State Sen. Terry Link (D-Vernon Hills) told The Daily Line also acknowledged the parallels between the fights this week, but said people — including Wirtz and Bluhm — are generally just doing their jobs.
“It’s like I say all the time down here: I don’t get mad at the Republicans because they don’t agree with us, and I would hope they don’t get mad at us because we don’t agree with them,” Link said. “People have different sides. People have different clients. And in Mr. Wirtz’s case, he had a different client. It was his own…I just think that we get too wrapped up in how we perceive people and these types of things. This is what happened in Mr. Wirtz’s case and Mr. Bluhm’s case.”
A senior Democratic lawmaker, who agreed to speak on the condition of anonymity, told The Daily Line this week that the Wirtz fight was “a little different,” considering the content of the 2009 capital bill.
“We’d done a lot of stuff in that bill. Now, we could very well do a lot of stuff in this bill,” the lawmaker said. “So legally, I think people were just puzzled by the legal argument.”
“And here, this is just brute force opposition just because,” the lawmaker continued. “We wouldn’t do a gaming bill in the context of a gas tax bill. We would have to do separate bill. This is a different dynamic. This is just brute force against brute force.”
Illinois Auditor General Frank Mautino, a former Democratic member of the House who carried some of the 2009 capital bill funding source, told The Daily Line that he had known there would be a legal challenge, but he had been prepared for it because of legal challenges to fund sweeps in the recession following the terrorist attacks on Sept. 11, 2001.
That court challenge, which also ended up at the Illinois Supreme Court, ended in a loss for the state, however, and the state had to replace certain funds that had been swept to fill budget backlogs.
“High-level staff and [appropriations committee] chairs…know there could always be a [legal] challenge,” Mautino said. “We would make sure that when we had to increase fees and taxes, we did it very carefully so that it would withstand any questions.”
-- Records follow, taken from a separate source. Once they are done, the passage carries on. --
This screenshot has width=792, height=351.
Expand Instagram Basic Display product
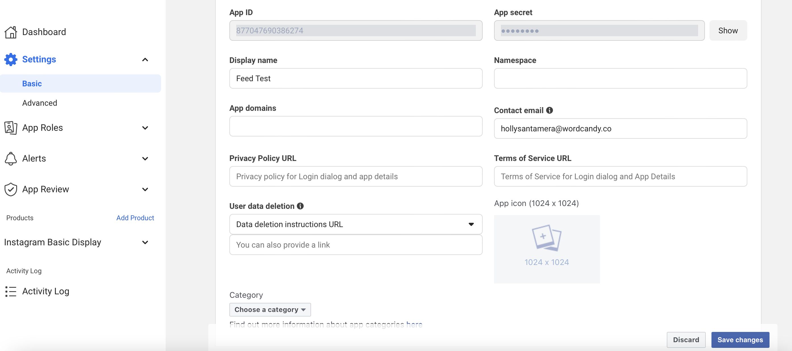point(145,242)
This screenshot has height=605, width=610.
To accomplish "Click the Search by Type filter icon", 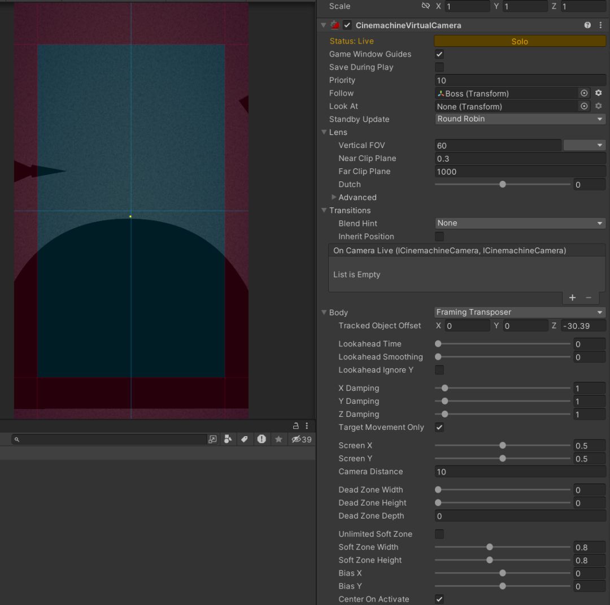I will coord(228,439).
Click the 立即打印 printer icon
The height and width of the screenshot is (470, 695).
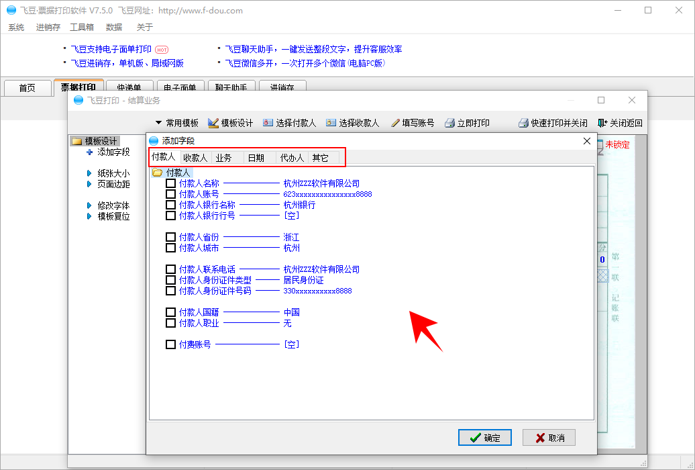(450, 123)
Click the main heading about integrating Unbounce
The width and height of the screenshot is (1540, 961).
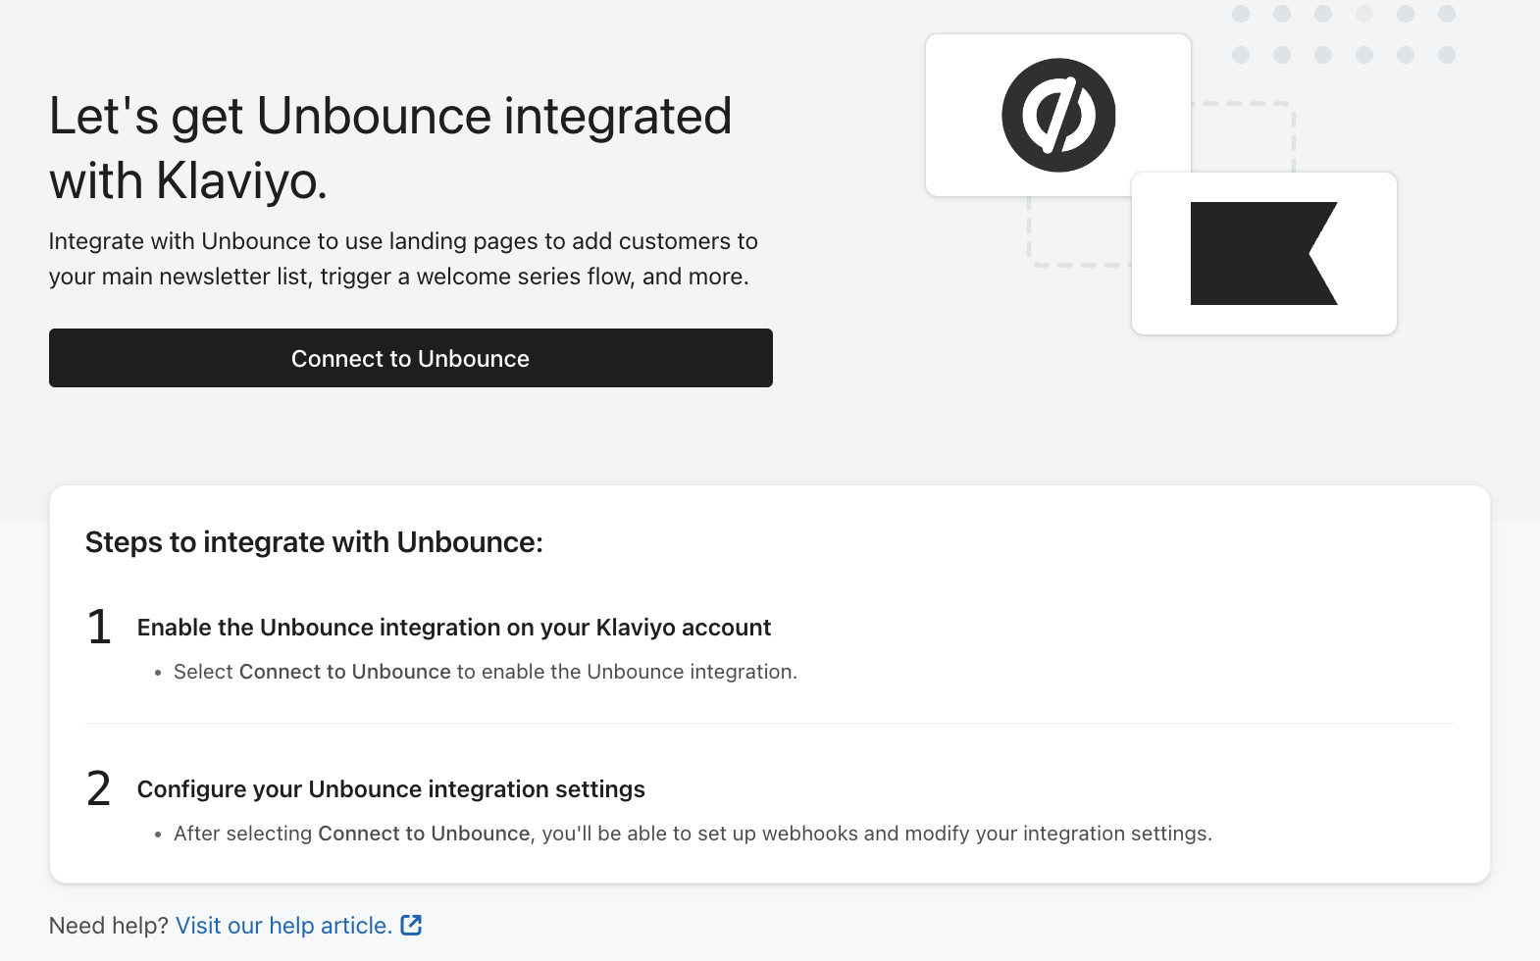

The 2011 decision also had far-reaching effects, including the single-issue clause. Marc Poulos, the executive director and counsel for Indiana, Illinois, Iowa Foundation for Fair Contracting, who works with the International Union of Operating Engineers Local 150, wrote an amicus brief in support of the state during the 2011 Illinois Supreme Court challenge to the capital bill.
Poulos said the court’s decision was a positive for the legislative process in Illinois.
“Sometimes you get into these larger scale issues like capital or gaming and you’ve got to package them together because they’re tied together,” Poulos said. “If i’m a legislator and you say, ‘Oh trust me, this will fund vertical’ and you never call vertical — this is better.”
Former House Minority Leader Tom Cross (R-Oswego) told The Daily Line that he didn’t have much memory of the court challenge from Wirtz.
“There’s the legislative process, people have the right to do what they want to do,” Cross said. “I never took things personally or got angry about them.”
Cross’ successor, House Minority Leader Jim Durkin (R-Western Springs) told The Daily Line that lawmakers shouldn’t be afraid of legal challenges, and said if the CEOs of FanDuel and DraftKings wanted to sue the state, they could “go ahead.”
“If we’re going to have to legislate based on the fear of a lawsuit, then there’s no point in us coming down here,” Durkin said. “Everything we do is subject to scrutiny by the courts.”
Durkin sided with Bluhm in the battle between the casino owner and FanDuel and DraftKings, telling The Daily Line this week that the companies operated in a “very gray area” that was “almost black” in terms of its illegality.